TESTO RIPORTATO:
++++++++++++++++++++
I mercoledì di Peagna, a Ceriale concerto dei Liguriani

I Liguriani saranno i protagonisti del concerto che si svolgerà mercoledì 4 luglio presso il teatro Vacca nel borgo medioevale di Peagna, frazione di Ceriale. È il secondo appuntamento del percorso “I mercoledì di Peagna” organizzato dalla Pro Loco di Ceriale con la collaborazione della Amministrazione Comunale.

I Liguriani (Fabio Biale – voce e violino; Michel Balatti – flauto traverso; Fabio Rinaudo – cornamusa; Filippo Gambetta – organetto diatonico; Claudio De Angeli – chitarra) propongono uno spettacolo dove vengono evocate le immagini e i sentimenti della cultura e delle tradizioni liguri. “Il progetto nasce dalla volontà di valorizzare, ricercando nell’archivio sconfinato della storia e nella memoria collettiva, le musiche ed i brani che sono espressione del territorio ligure, terra di confine, approdo e incontro di tante diverse culture, da mare e da terra. Musiche e parole che sono, come sempre accade quando c’è di mezzo l’arte, universali e sanno parlare a tutti, persino attraverso il dialetto”.
++++++++++++++++++++
DATI GREZZI:
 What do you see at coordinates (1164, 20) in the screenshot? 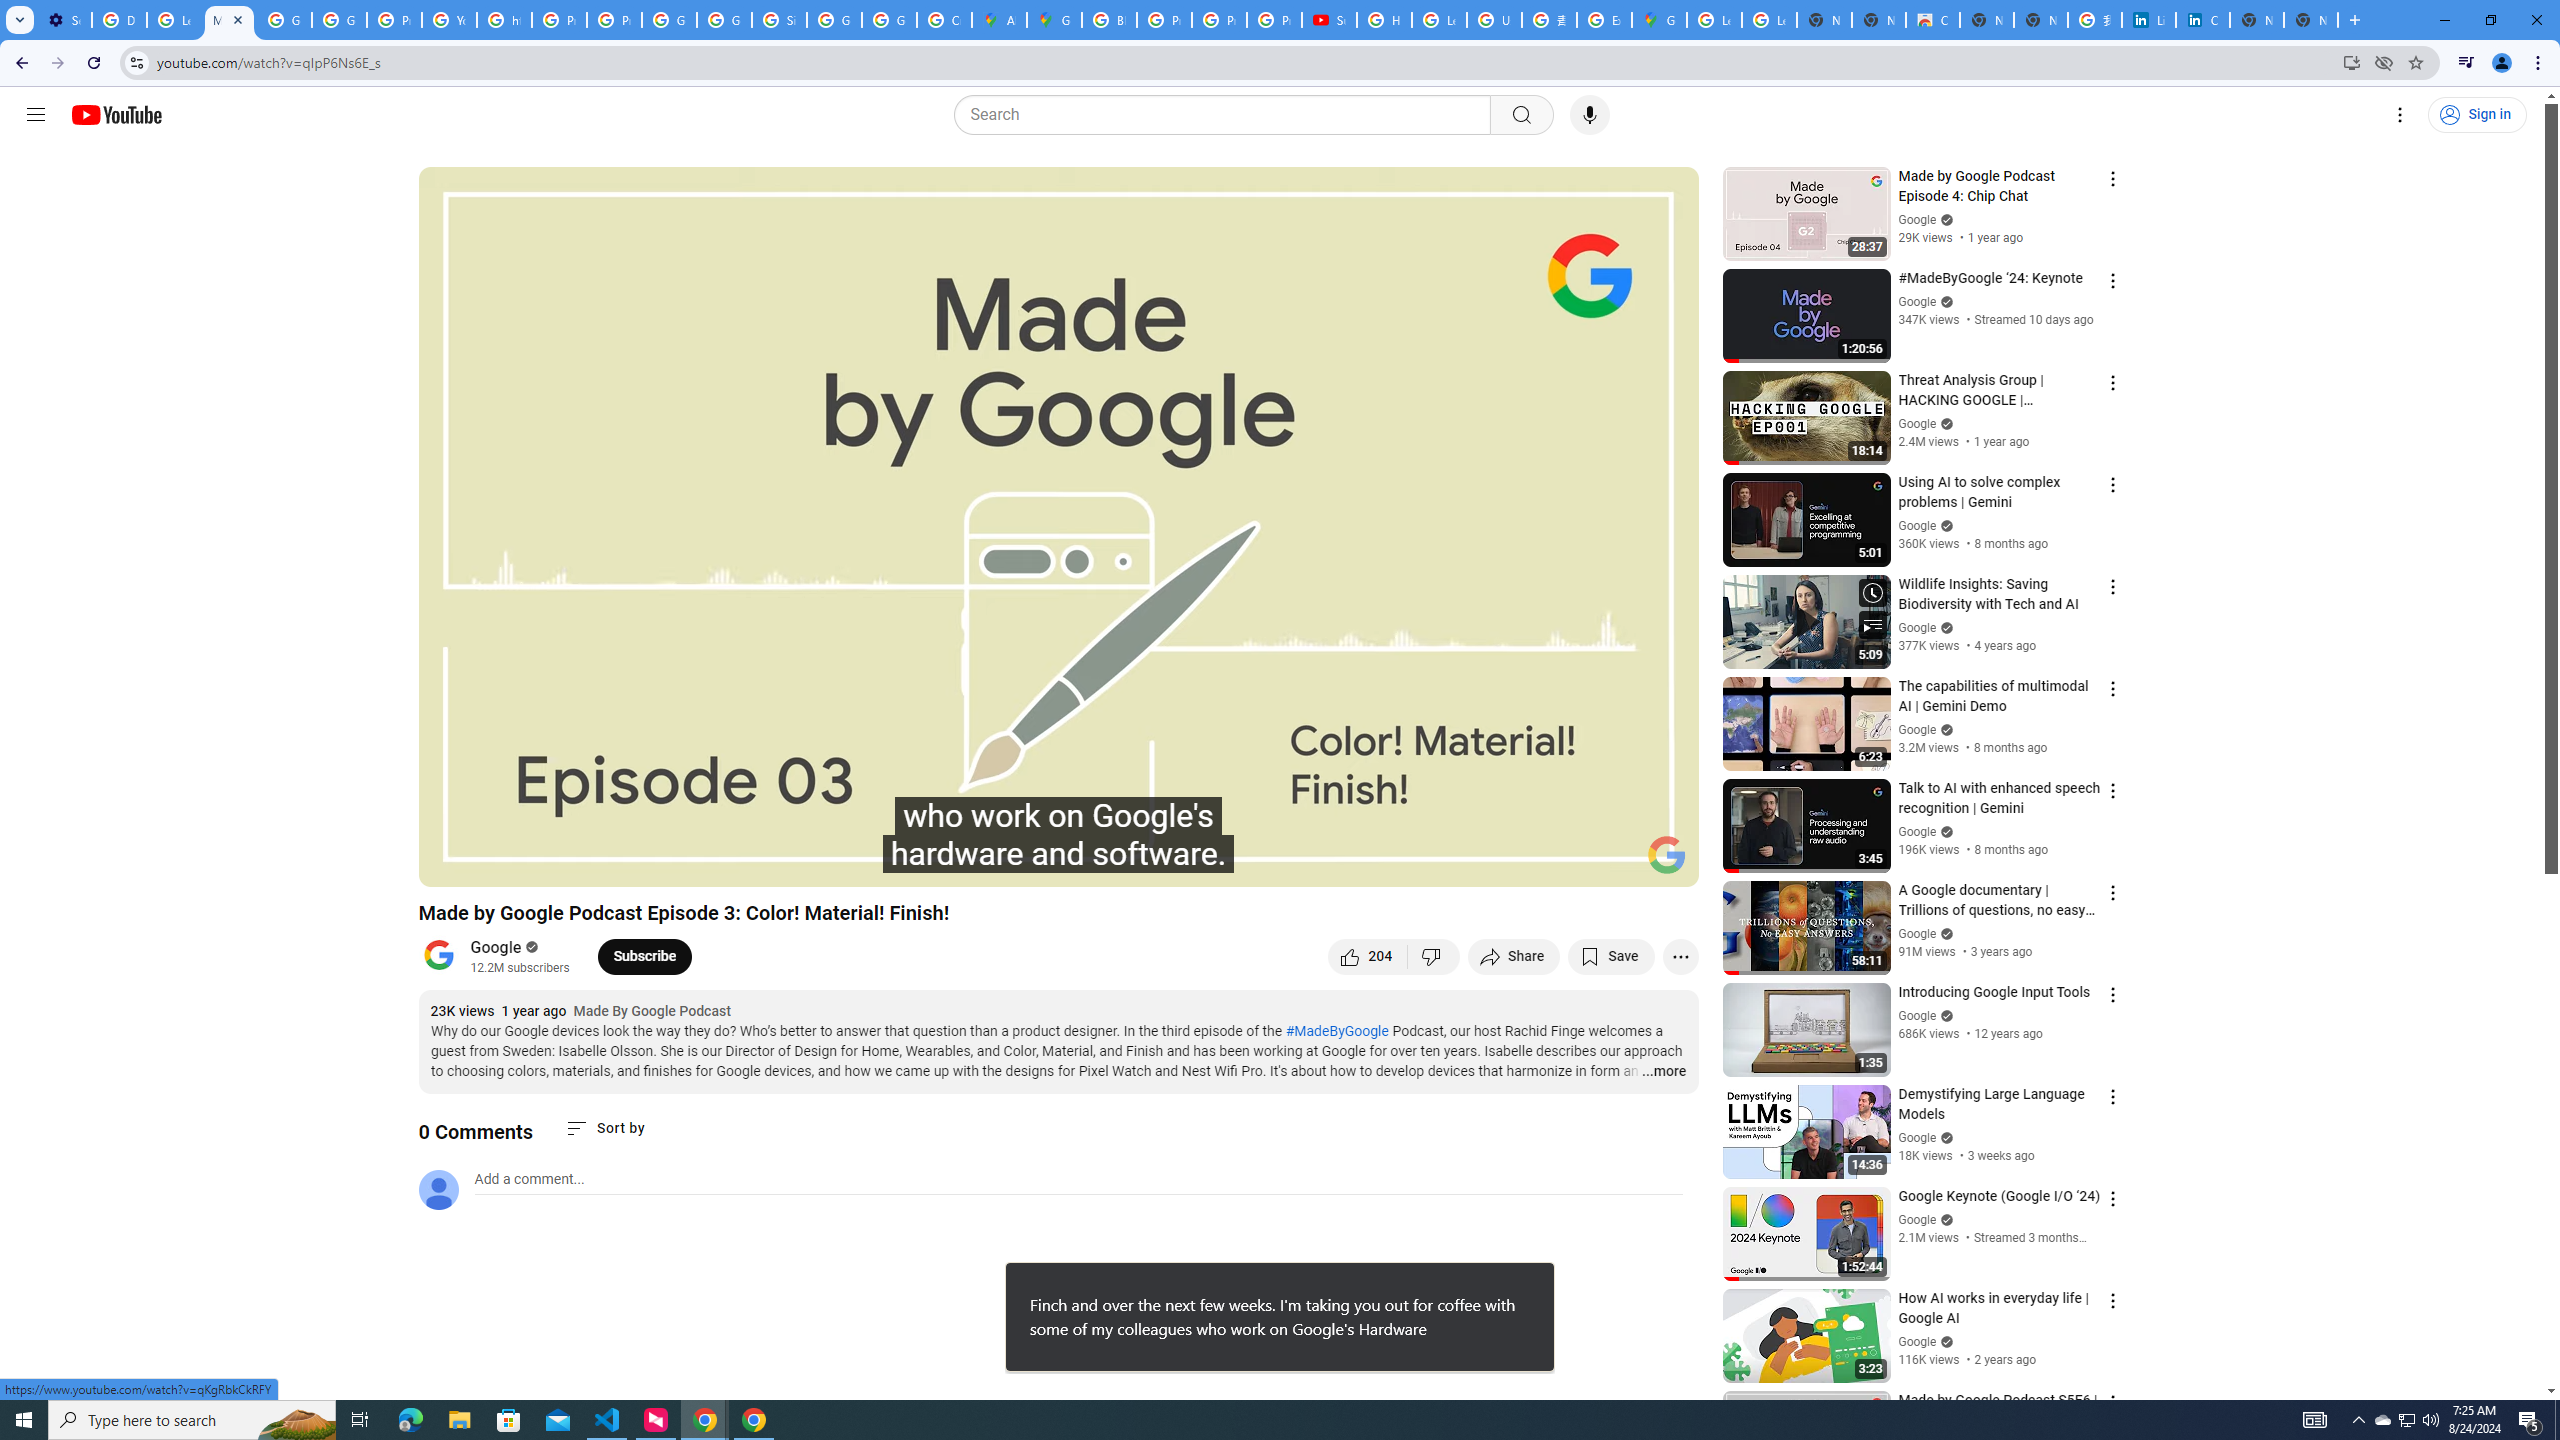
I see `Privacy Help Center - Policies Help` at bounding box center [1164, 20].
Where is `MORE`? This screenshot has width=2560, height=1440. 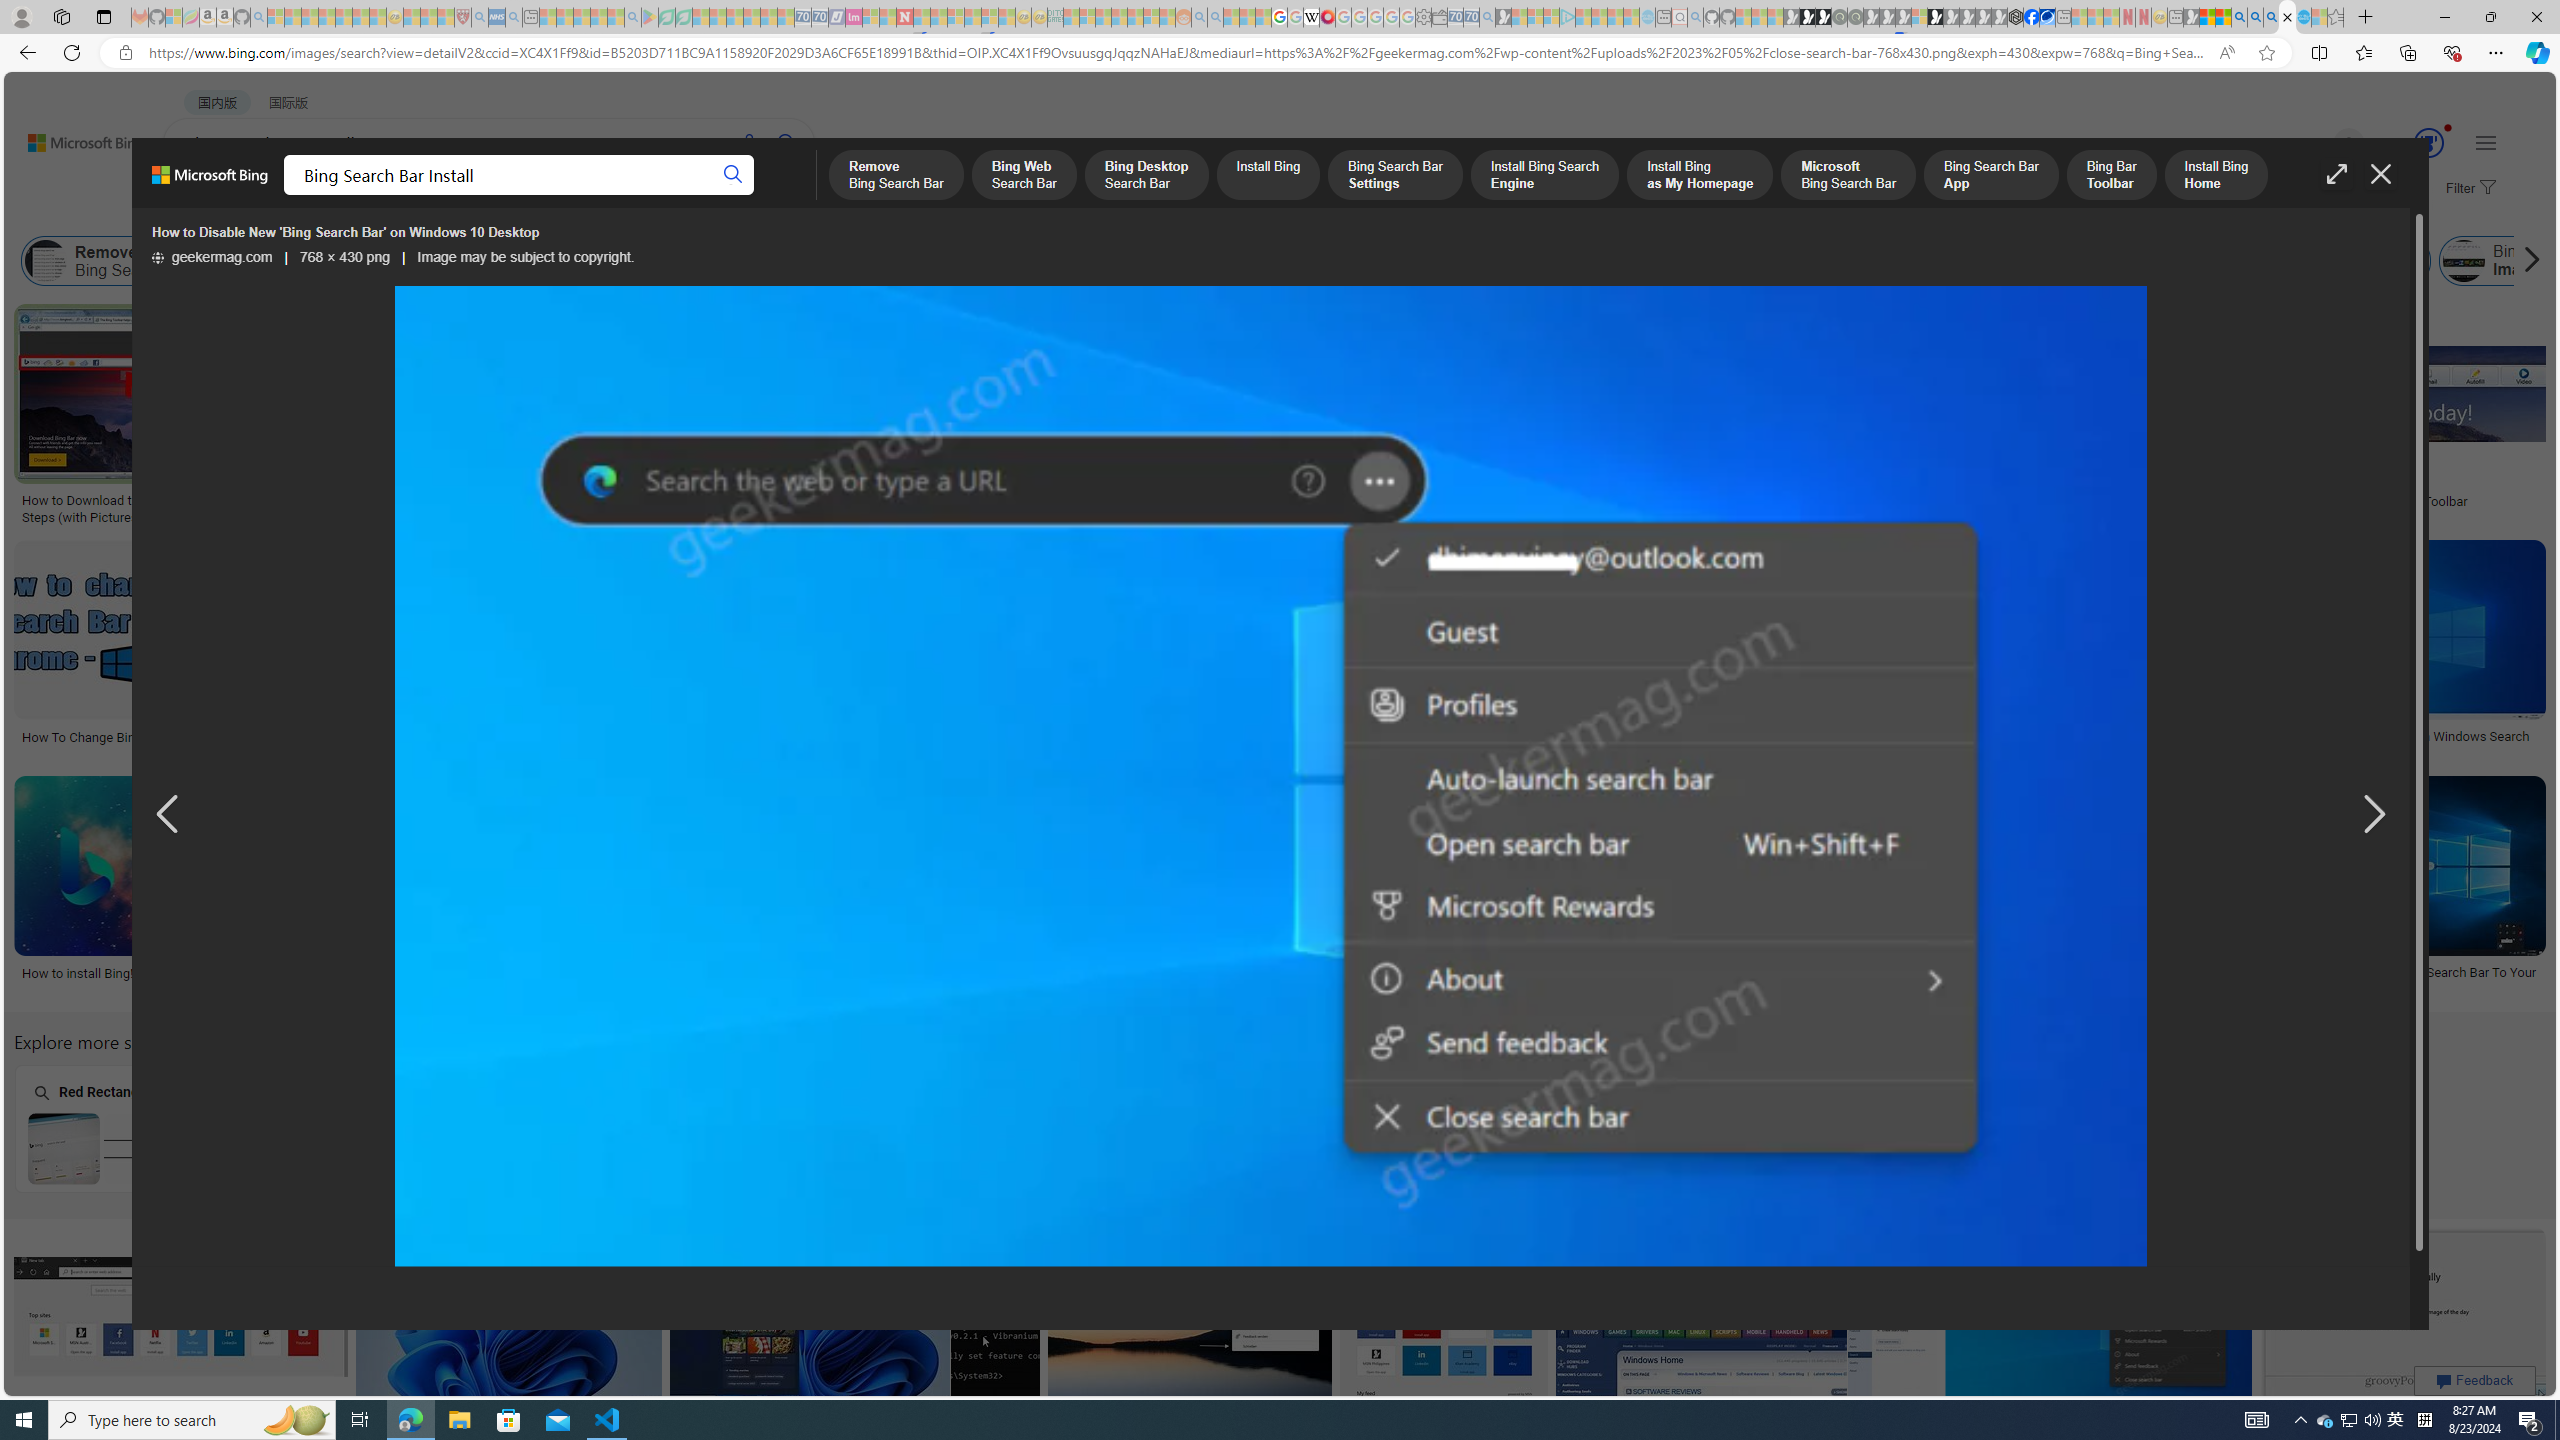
++++++++++++++++++++
CONSEGNE DELL'ESERCIZIO:
A: Stabilisca se ciascuna delle affermazioni seguenti concorda con l'articolo sul concerto dei Liguriani, rispondendo sì o no e citando le parole decisive del testo: (i) il concerto si terrà presso il teatro Vacca; (ii) il concerto è il primo appuntamento de “I mercoledì di Peagna”; (iii) Filippo Gambetta suona la chitarra.
B: Prosegua l'articolo sul concerto dei Liguriani a partire dalla citazione con cui si chiude.
Le righe non hanno alcun ruolo in questo esercizio.

SOLUZIONI:
A:
(i) Sì: «presso il teatro Vacca nel borgo medioevale di Peagna».
(ii) No: «È il secondo appuntamento del percorso “I mercoledì di Peagna”».
(iii) No: «Filippo Gambetta – organetto diatonico».

B:
A chi assiste ad un loro spettacolo “i Liguriani propongono uno spettacolo che mescola ballate regionali a musica da danza come bisagne, valzer, perigordini ed alessandrine. Il repertorio viene affrontato dal gruppo con uno stile fedele alla tradizione ma allo stesso tempo affine alla sensibilità dei nostri tempi, con l’intento di ‘tradurre’ senza mistificazioni un ventaglio di melodie, storie, canti che, senza un minimo di rilettura, potrebbero risultare di difficile fruibilità estetica per l’ascoltatore odierno. I musicisti coinvolti nel progetto Liguriani sono importanti individualità nell’ambito della musica tradizionale in Italia ed hanno tenuto centinaia di concerti in Italia ed in diversi paesi come Francia, Germania, Inghilterra, Scozia, Irlanda, Danimarca,repubblica Ceca, Finlandia, Spagna, Belgio, Olanda, Svizzera, Stati Uniti e Canada. Sono reduci da un tour di 10 concerti dalle terre di Germania , dove hanno ottenuto un grande successo di pubblico e di critica”.